Saved data entries:
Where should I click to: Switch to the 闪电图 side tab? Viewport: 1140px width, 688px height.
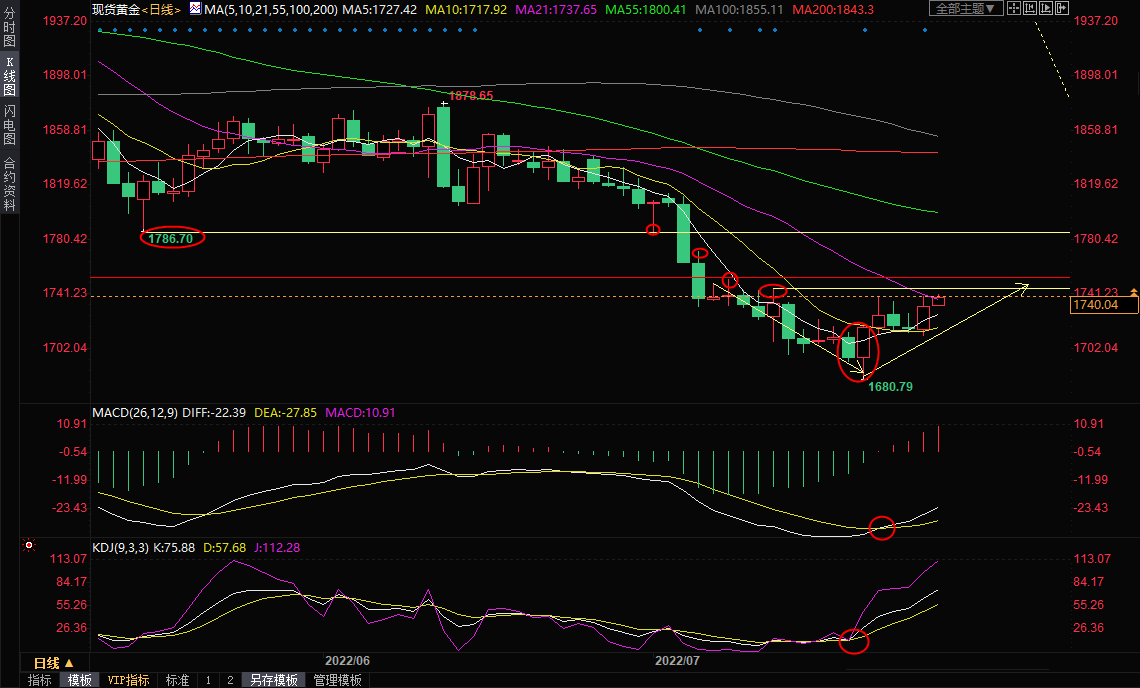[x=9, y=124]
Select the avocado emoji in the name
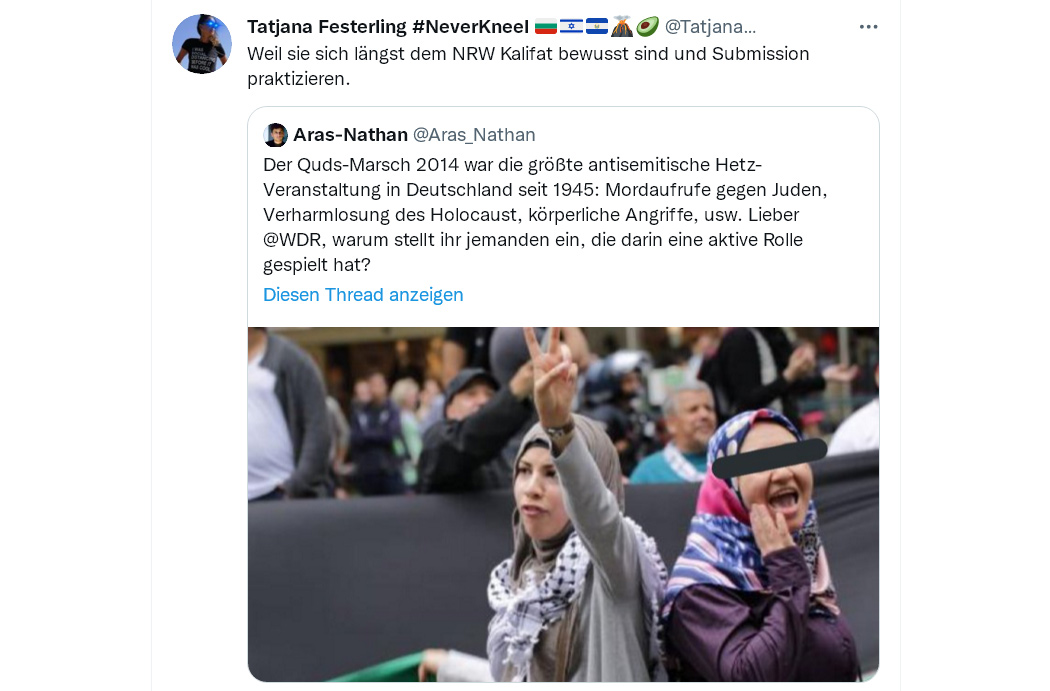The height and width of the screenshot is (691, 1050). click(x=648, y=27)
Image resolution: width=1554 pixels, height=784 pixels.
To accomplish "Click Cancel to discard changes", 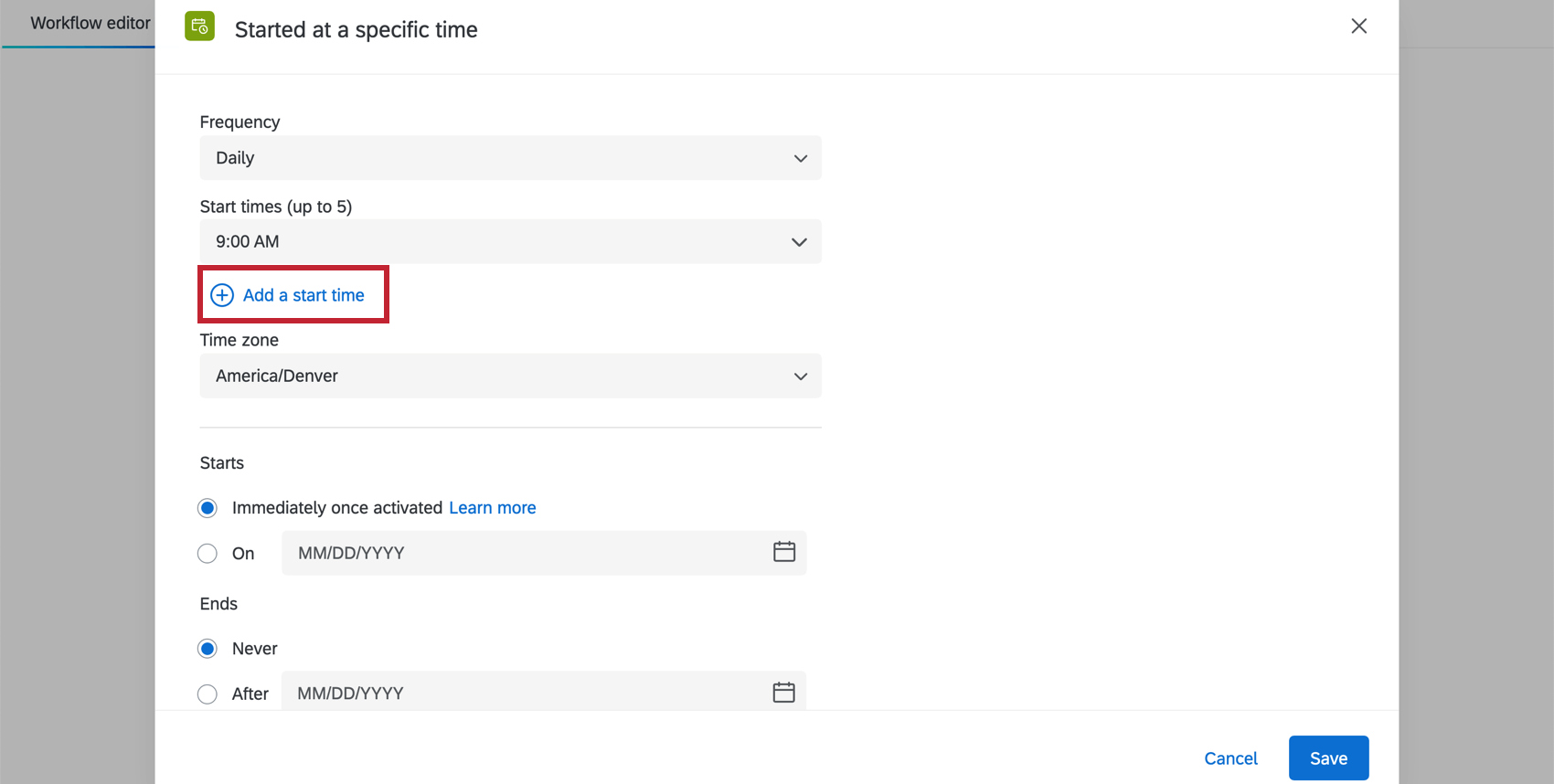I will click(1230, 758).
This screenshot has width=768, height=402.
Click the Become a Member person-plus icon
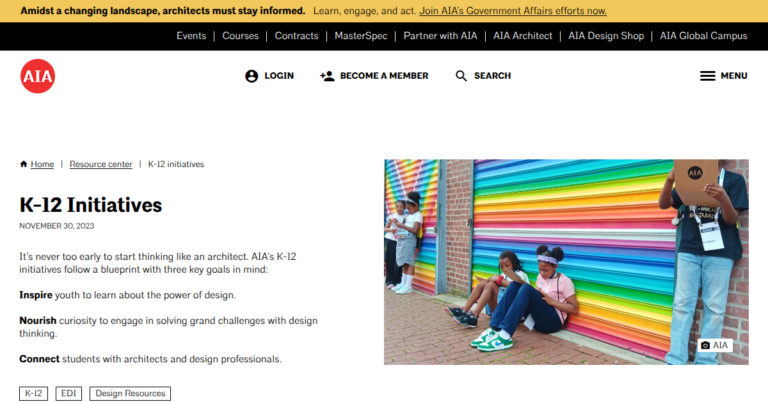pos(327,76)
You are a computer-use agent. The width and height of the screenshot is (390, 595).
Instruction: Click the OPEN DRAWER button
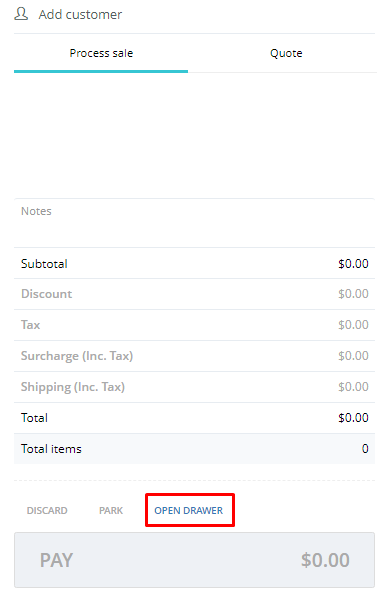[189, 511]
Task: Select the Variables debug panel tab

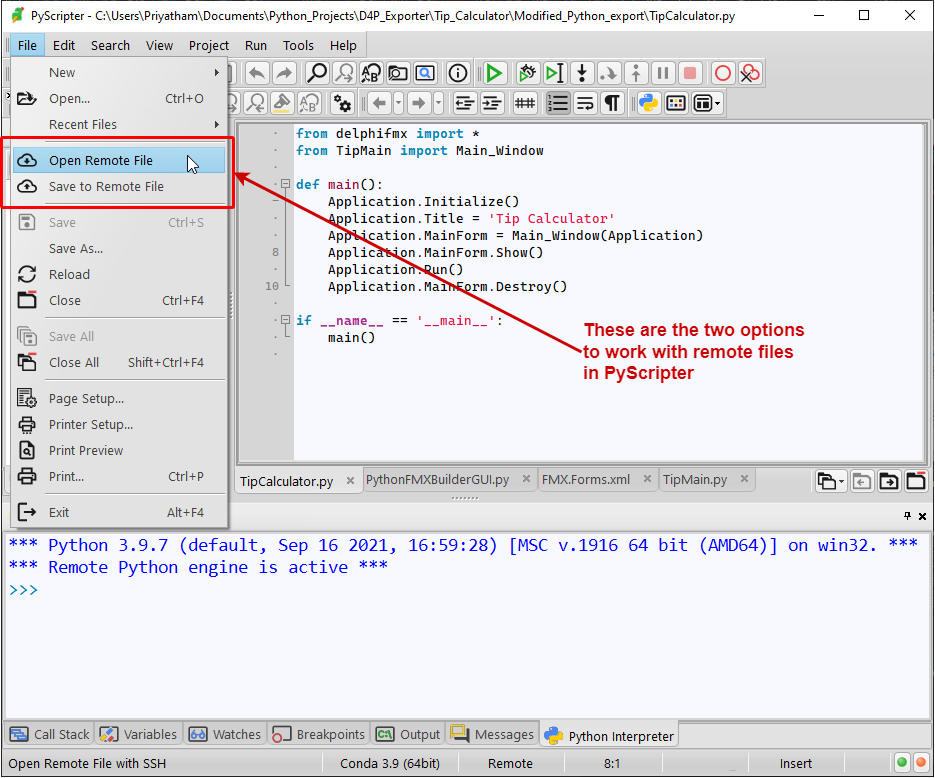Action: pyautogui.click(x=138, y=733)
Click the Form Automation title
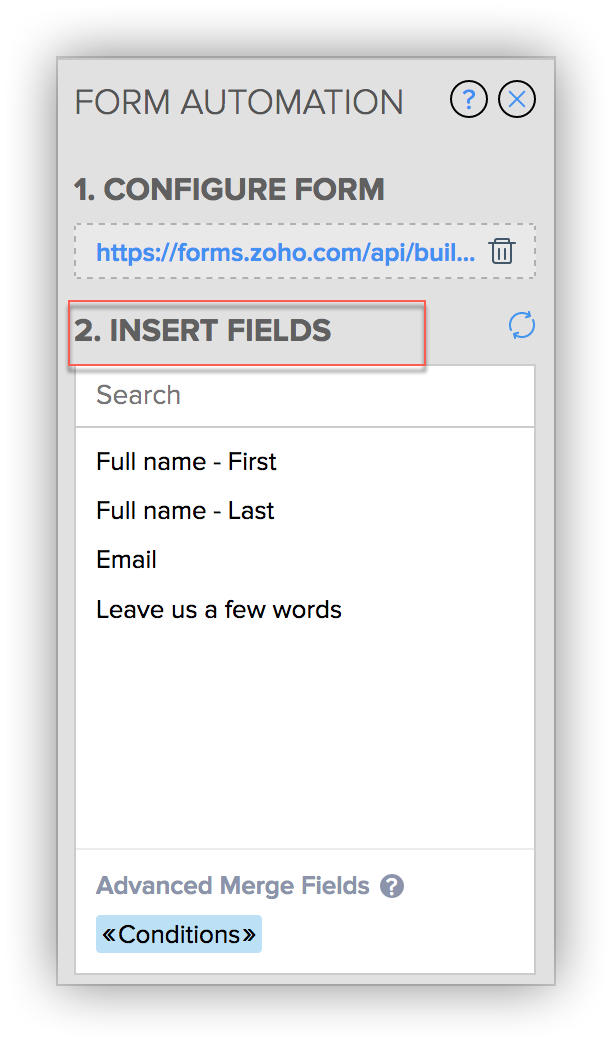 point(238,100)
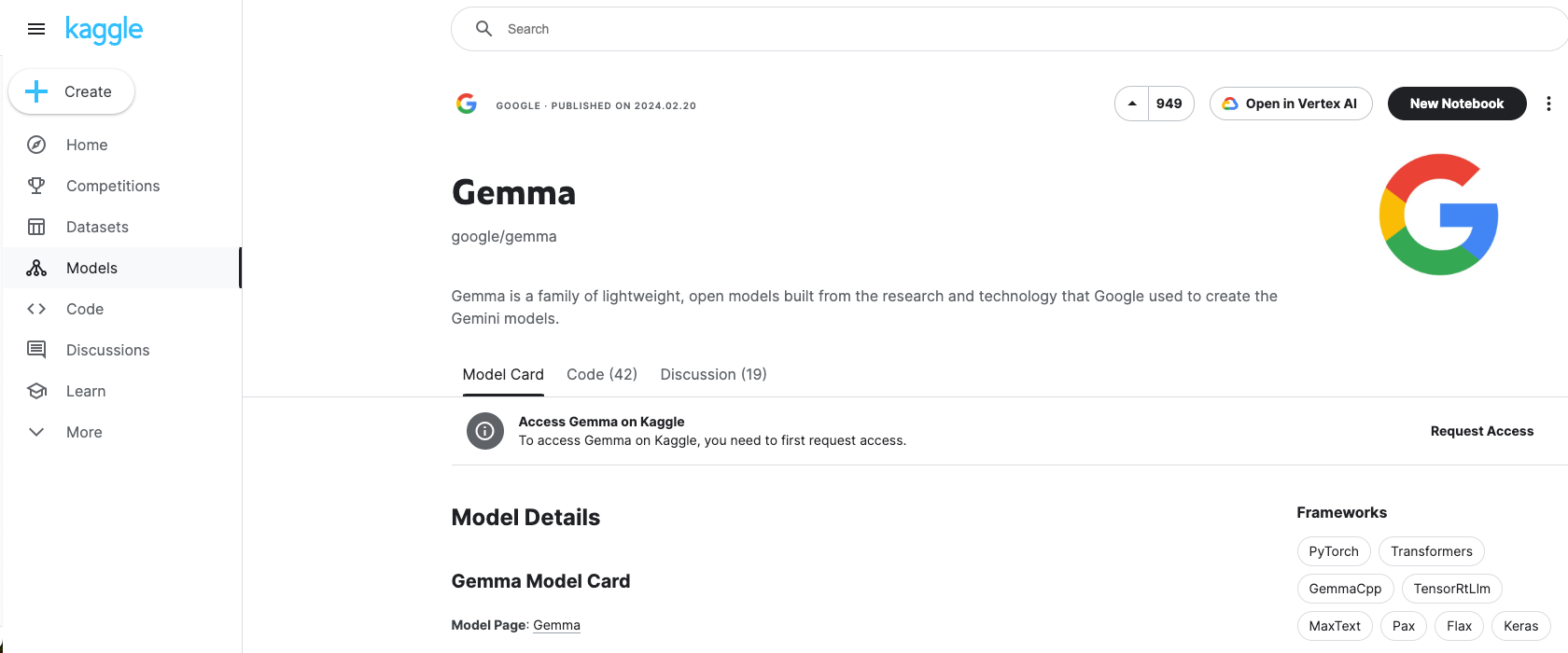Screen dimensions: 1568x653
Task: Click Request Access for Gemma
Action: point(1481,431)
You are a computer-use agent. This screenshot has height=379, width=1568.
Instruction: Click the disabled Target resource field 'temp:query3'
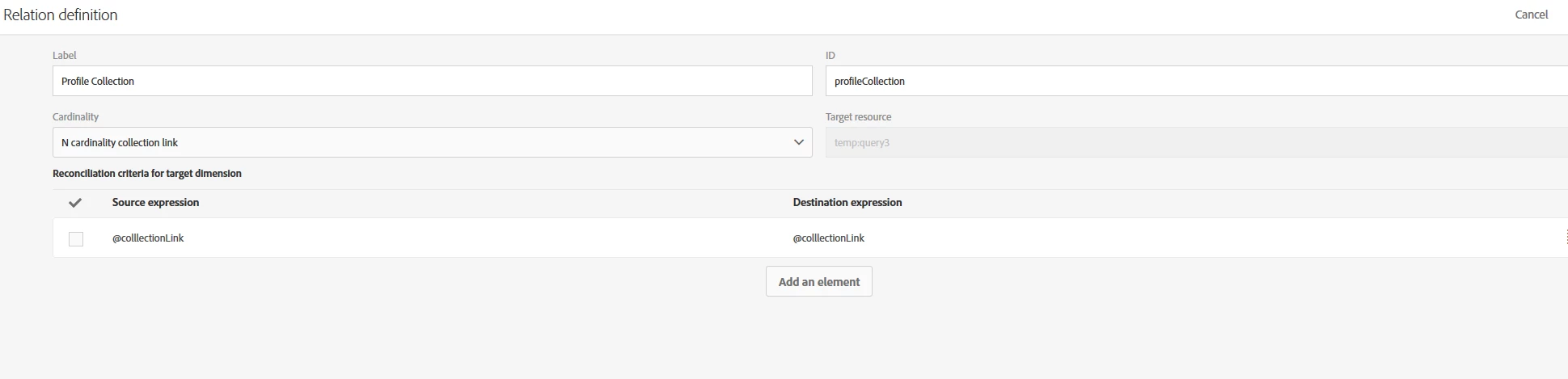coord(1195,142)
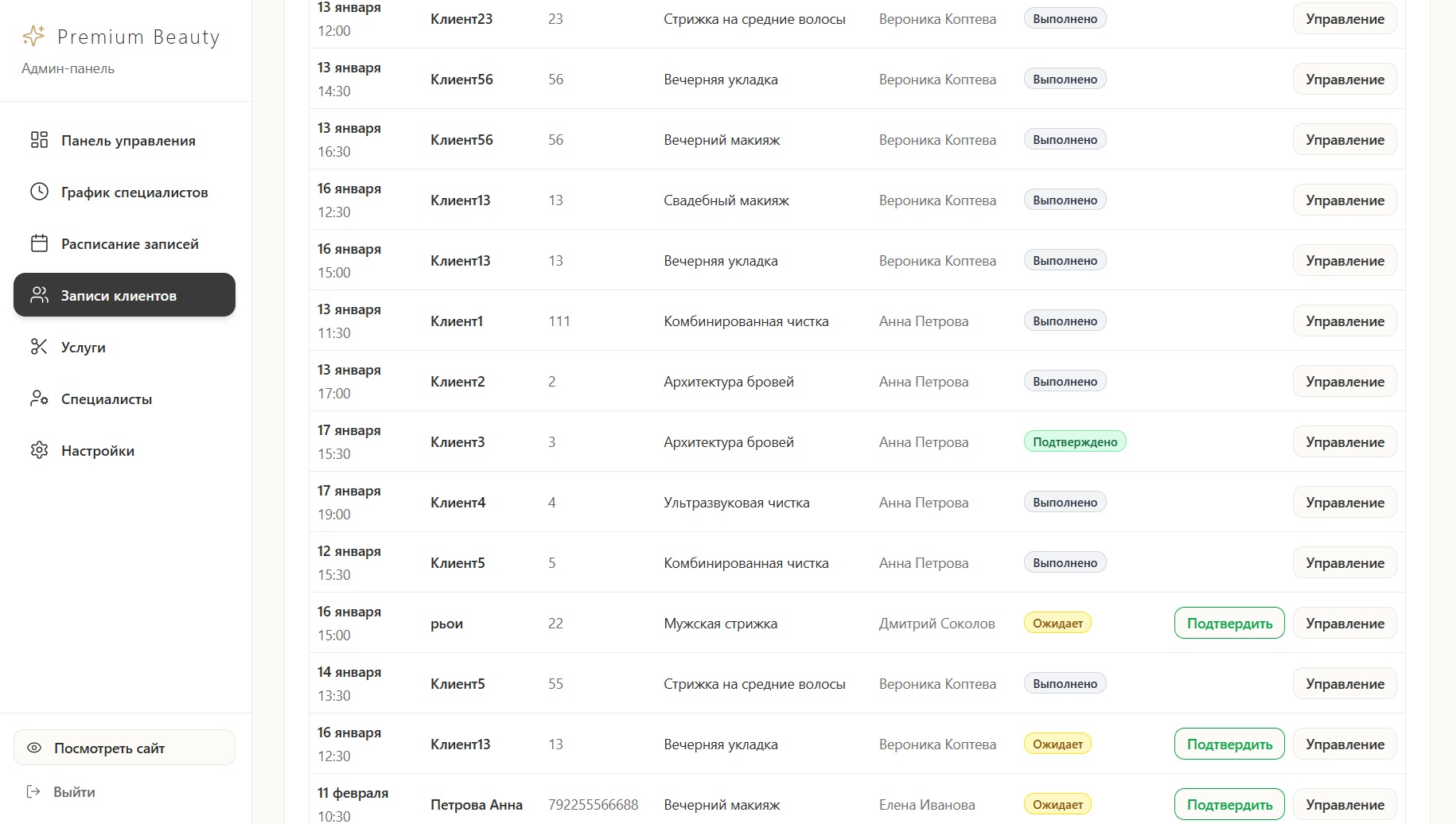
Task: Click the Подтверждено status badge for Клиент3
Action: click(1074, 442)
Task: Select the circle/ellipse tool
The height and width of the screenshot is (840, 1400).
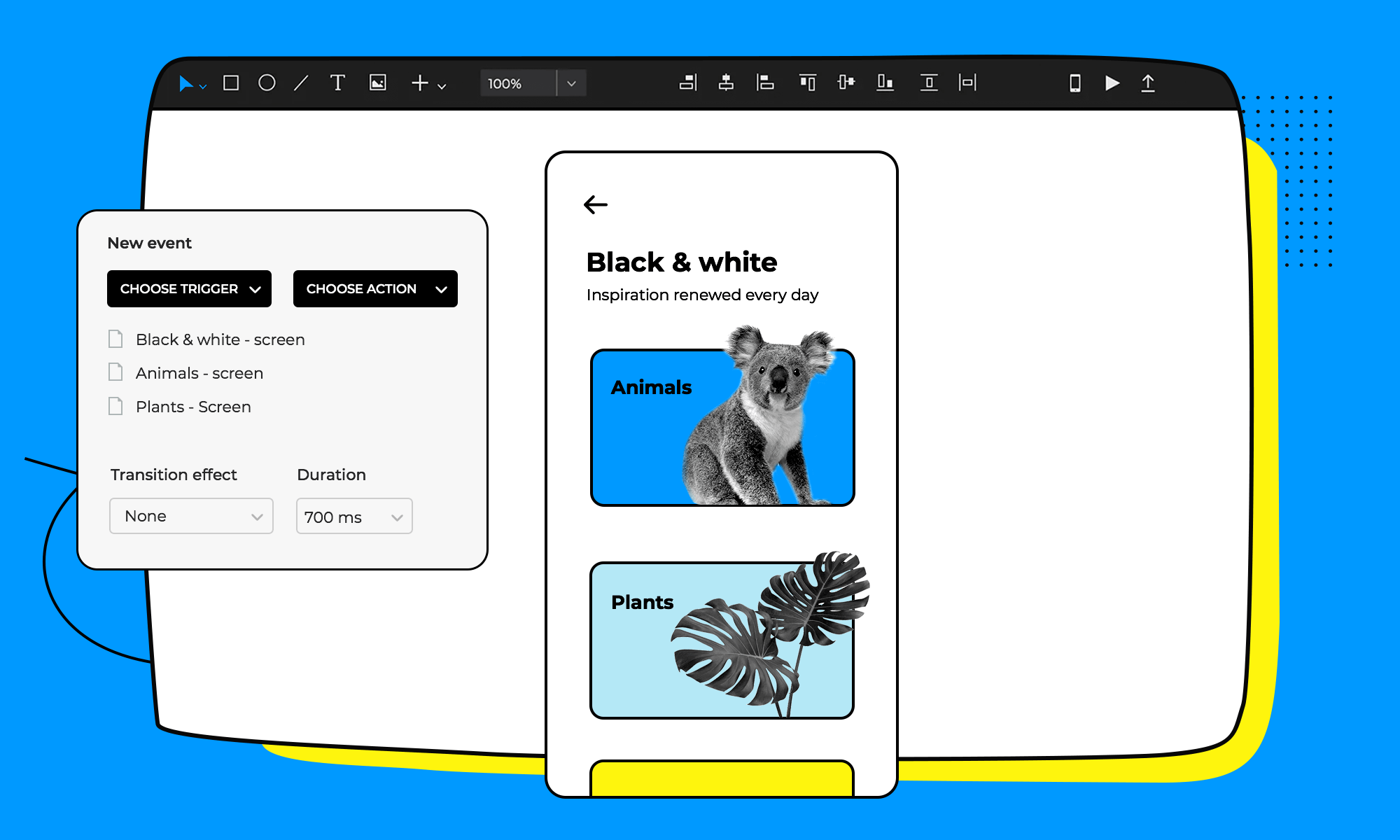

* [WHAT YOU HAVE TO DO]
The expected result is every line above containing the string "agent".

* [SOLUTION FOR THIS TASK]
You are a computer-use agent. The width and height of the screenshot is (390, 595).
You are a computer-use agent. This screenshot has height=379, width=1568.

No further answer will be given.